Impact of combining intermittent preventive treatment with home management of malaria in children less than 10 years in a rural area of Senegal: a cluster randomized trial
1 Service de Parasitologie, Faculté de Médecine et Pharmacie, Dakar, Senegal
2 Clinique des Maladies Infectieuses, Centre Hospitalier Universitaire de Fann, Dakar, Senegal
3 DBL - Centre for Health Research and Development, Faculty of Life Sciences, University of Copenhagen, Copenhagen, Denmark
4 Department of International Health, Immunology and Microbiology, Faculty of Health Sciences, University of Copenhagen, Copenhagen, Denmark
5 Ministére de la santé et de la prévention du Sénégal, District sanitaire de Velingara, Velingara, Dakar, Senegal
Malaria Journal 2011, 10:358 doi:10.1186/1475-2875-10-358Published: 13 December 2011
Current malaria control strategies recommend (i) early case detection using rapid diagnostic tests (RDT) and treatment with artemisinin combination therapy (ACT), (ii) pre-referral rectal artesunate, (iii) intermittent preventive treatment and (iv) impregnated bed nets. However, these individual malaria control interventions provide only partial protection in most epidemiological situations. Therefore, there is a need to investigate the potential benefits of integrating several malaria interventions to reduce malaria prevalence and morbidity.

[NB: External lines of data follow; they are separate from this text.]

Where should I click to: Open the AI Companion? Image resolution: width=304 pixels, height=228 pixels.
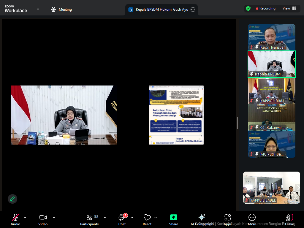[202, 220]

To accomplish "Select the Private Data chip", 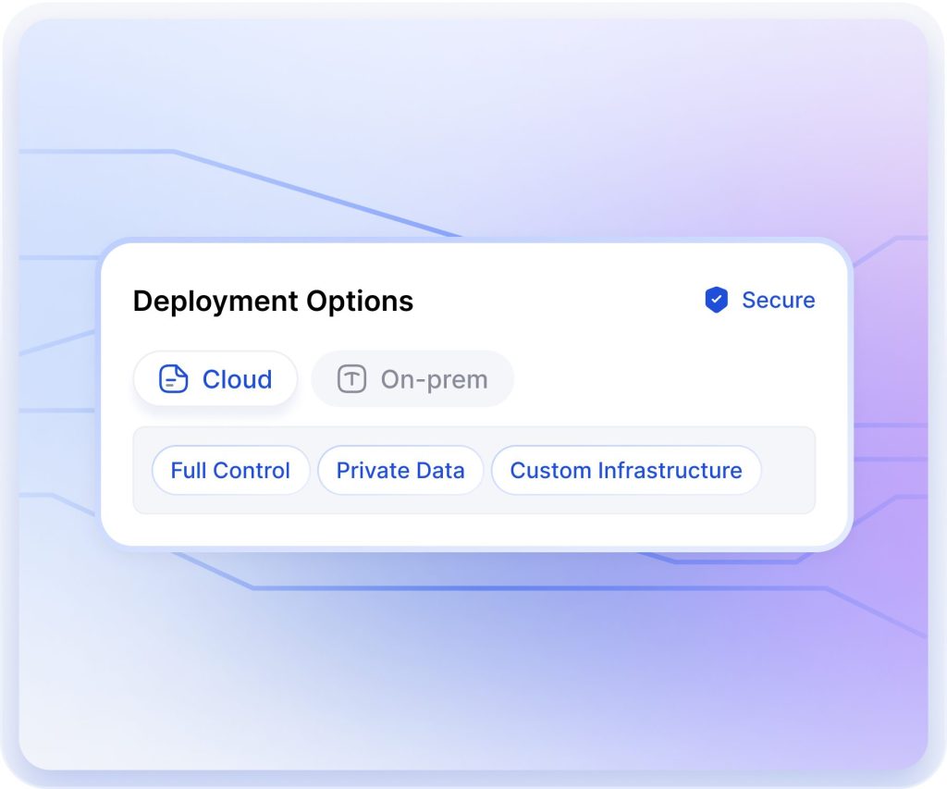I will [400, 470].
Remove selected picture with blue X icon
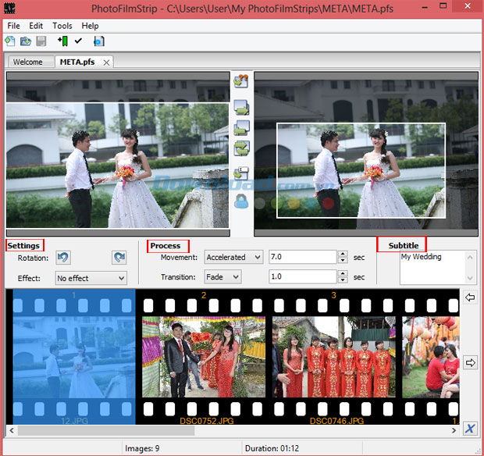The height and width of the screenshot is (456, 484). [469, 428]
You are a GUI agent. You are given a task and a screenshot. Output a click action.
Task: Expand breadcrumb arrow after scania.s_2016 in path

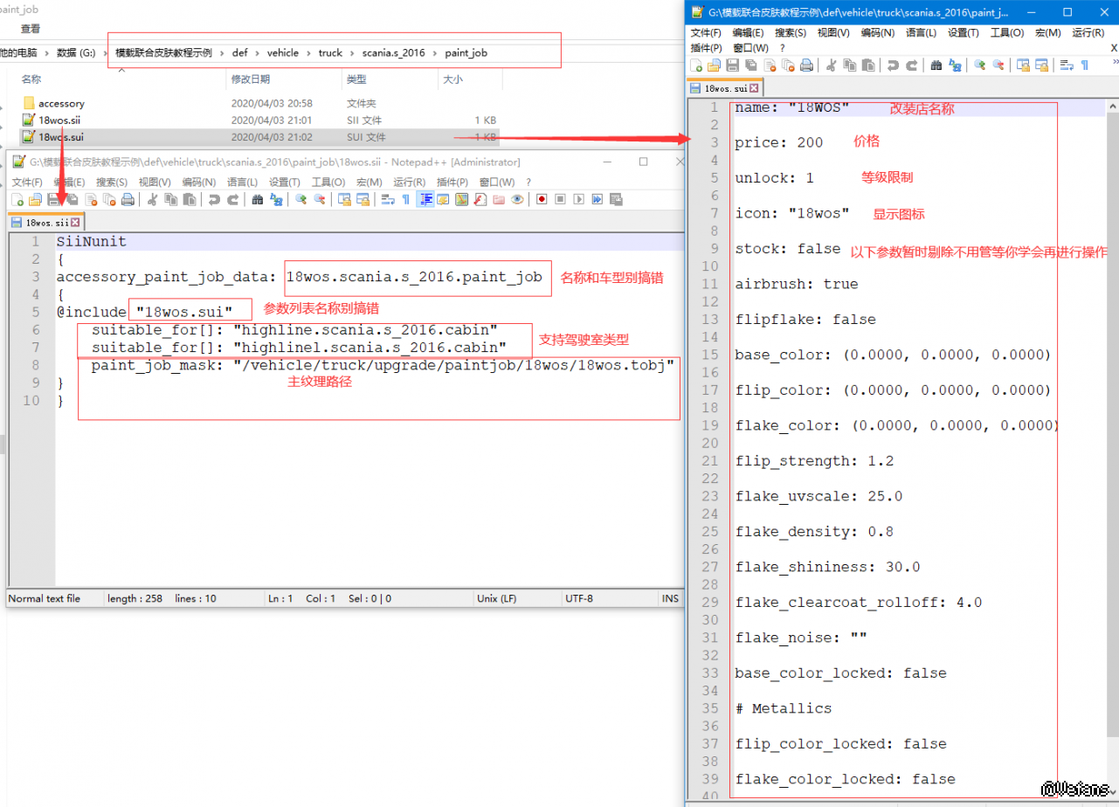point(435,53)
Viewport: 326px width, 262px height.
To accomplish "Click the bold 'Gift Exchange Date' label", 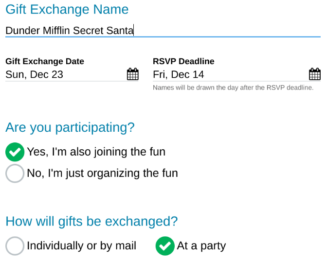I will tap(45, 61).
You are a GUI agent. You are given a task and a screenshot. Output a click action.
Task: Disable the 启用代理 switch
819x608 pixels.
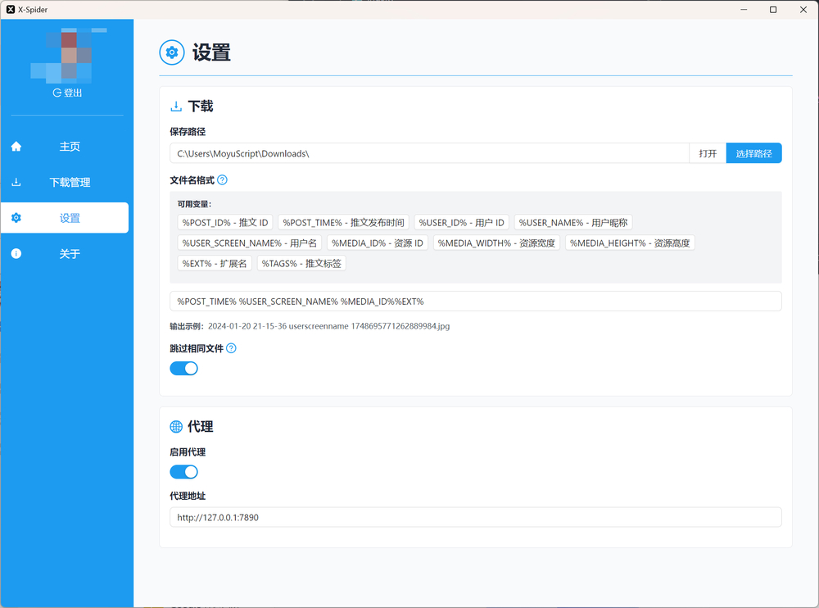[183, 472]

A randomized controlled trial was carried out to assess the impact of combining seasonal intermittent preventive treatment in children (IPTc) with home-based management of malaria (HMM) by community health workers (CHWs) in Senegal. Eight CHWs in eight villages covered by the Bonconto health post, (South Eastern part of Senegal) were trained to diagnose malaria using RDT, provide prompt treatment with artemether-lumefantrine for uncomplicated malaria cases and pre-referral rectal artesunate for complicated malaria occurring in children under 10 years. Four CHWs were randomized to also administer monthly IPTc as single dose of sulphadoxine-pyrimethamine (SP) plus three doses of amodiaquine (AQ) in the malaria transmission season, October and November 2010. Primary end point was incidence of single episode of malaria attacks over 8 weeks of follow up. Secondary end points included prevalence of malaria parasitaemia, and prevalence of anaemia at the end of the transmission season. Primary analysis was by intention to treat. The study protocol was approved by the Senegalese National Ethical Committee (approval 0027/MSP/DS/CNRS, 18/03/2010).

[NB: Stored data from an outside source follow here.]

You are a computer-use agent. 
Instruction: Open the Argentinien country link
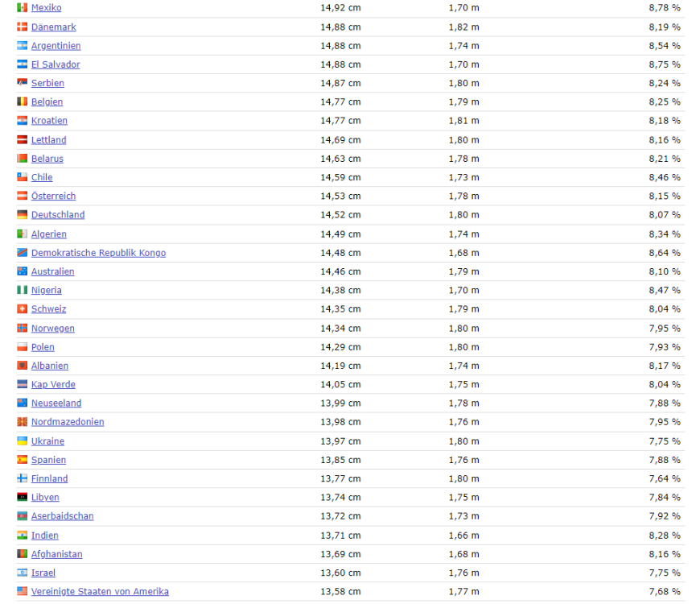[x=56, y=46]
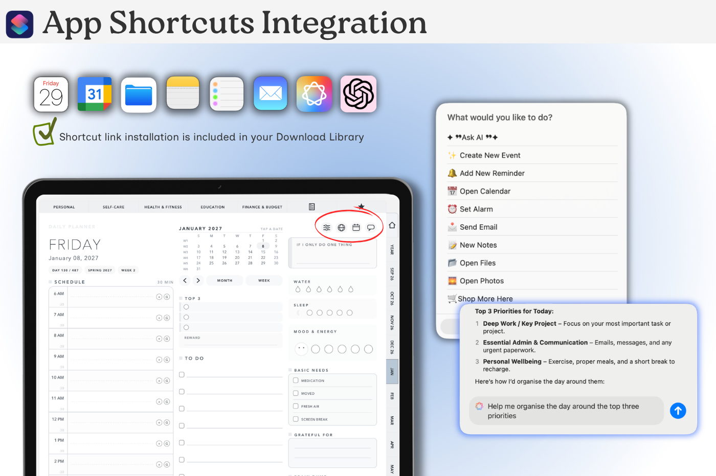The image size is (716, 476).
Task: Click the ChatGPT app icon
Action: [x=359, y=94]
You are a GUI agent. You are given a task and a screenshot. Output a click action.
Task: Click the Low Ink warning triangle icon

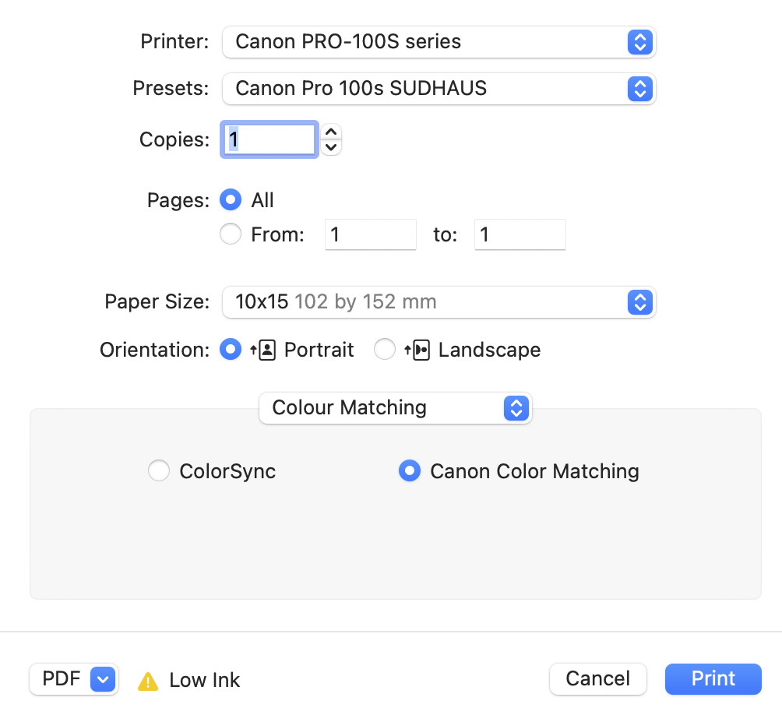pyautogui.click(x=148, y=682)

A total of 1,000 children were enrolled. The incidence of malaria episodes was 7.1/100 child months at risk [95% CI (3.7-13.7)] in communities with IPTc + HMM compared to 35.6/100 child months at risk [95% CI (26.7-47.4)] in communities with only HMM (aOR = 0.20; 95% CI 0.09-0.41; p = 0.04). At the end of the transmission season, malaria parasitaemia prevalence was lower in communities with IPTc + HMM (2.05% versus 4.6% p = 0.03). Adjusted for age groups, sex, Plasmodium falciparum carriage and prevalence of malnutrition, IPTc + HMM showed a significant protective effect against anaemia (aOR = 0.59; 95% CI 0.42-0.82; p = 0.02).
Combining IPTc and HMM can provide significant additional benefit in preventing clinical episodes of malaria as well as anaemia among children in Senegal.